■ Document passage:
18) Eddie Howe, Newcastle (15)
In November we came pretty much as close as libel laws will permit to baselessly accusing Howe of being a serial killer and things have, if anything, got worse since then.

Howe’s Newcastle have crashed out of Europe altogether, spaffed away an enormously presentable silverware opportunity in the Carabao and drifted entirely out of contention in the league. They did lift the mood by comfortably dispatching Sunderland but it’s really not been good enough at all this season. Yes, Howe had the team markedly ahead of schedule last season but that doesn’t really help when the regression is as stark as this.

At their best they remain a potent threat to the very best, but the consistency of last season has gone. Significantly, the defensive solidity that marked them out as a serious side last term has evaporated completely. A team that lost only five league games last season has already been beaten nine times. A team that conceded only 33 goals in 38 games has leaked 29 in 20.

The inconsistency is maddening. It really is hard to square the side that racked up impressive home wins against Arsenal, Chelsea and Manchester United in November and early December with the one that has managed only one Premier League win in six games since then.

But it’s the nature of their recent defeats that really sets alarm bells ringing: they’ve conceded 15 goals in their last six league games, culminating in a 4-2 loss at Liverpool in which they were pulverised into xG oblivion. Still, respite is at hand: City and Villa, top and joint second respectively in the goals scored tally, next. Howe really might be f***ed, you know.

 

17) Thomas Frank, Brentford (11)
In November, we lamented the fact that Frank and Brentford, an undoubted breath of fresh air in their first two seasons of Barclays, had been entirely forgettable this season. Oh, to be anonymous. They’d love to be forgotten and unnoticed in mid-table now, because since we realised we couldn’t remember a single Brentford game they’ve managed to beat only Luton while losing to absolutely everyone else.

We still can’t remember any of their games, but now they’re suddenly right in the middle of a relegation fight and with an awful lot riding on Ivan Toney coming to the rescue and a) not buggering off to another club and b) being pretty much instantly as good again as he was before eight months out of the game.

■ Written instruction A:
Answer each question from the football excerpt:
(i) How many league games did Newcastle lose last season?
(ii) What was the score of Newcastle's defeat at Liverpool?
(iii) Which club is the only one Brentford has beaten since November?
■ Written instruction B: List every club that the football excerpt says Newcastle defeated.
The material that follows comes from a separate source and is unrelated to the football excerpt.

■ Supplied material:
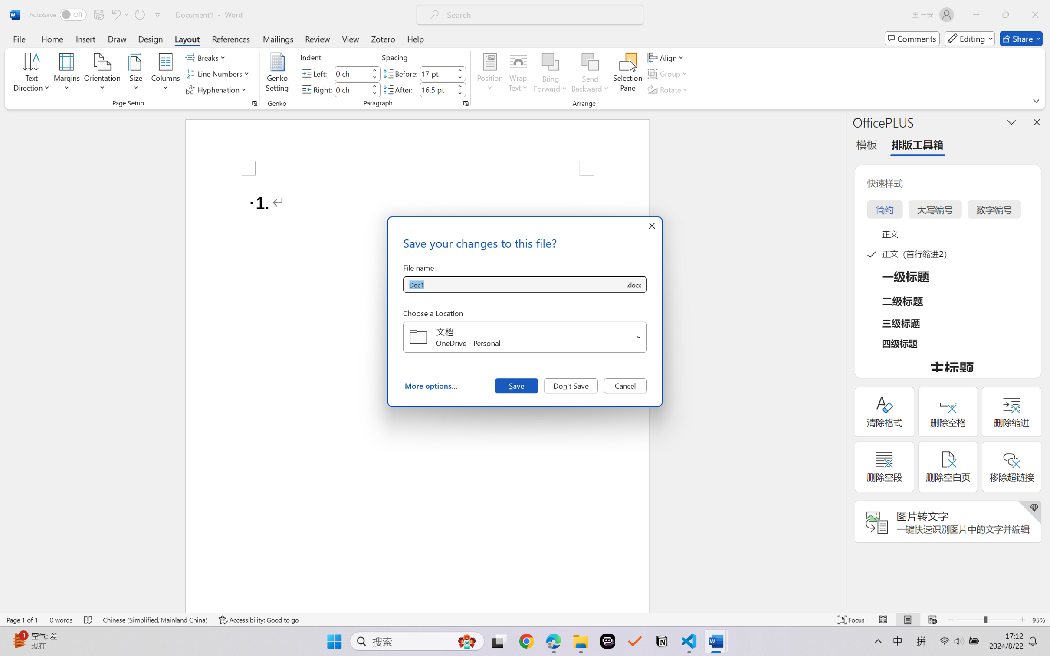 This screenshot has width=1050, height=656. Describe the element at coordinates (518, 74) in the screenshot. I see `'Wrap Text'` at that location.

■ Exercise response A:
(i) Five
(ii) 4-2
(iii) Luton

■ Exercise response B: Sunderland, Arsenal, Chelsea, Manchester United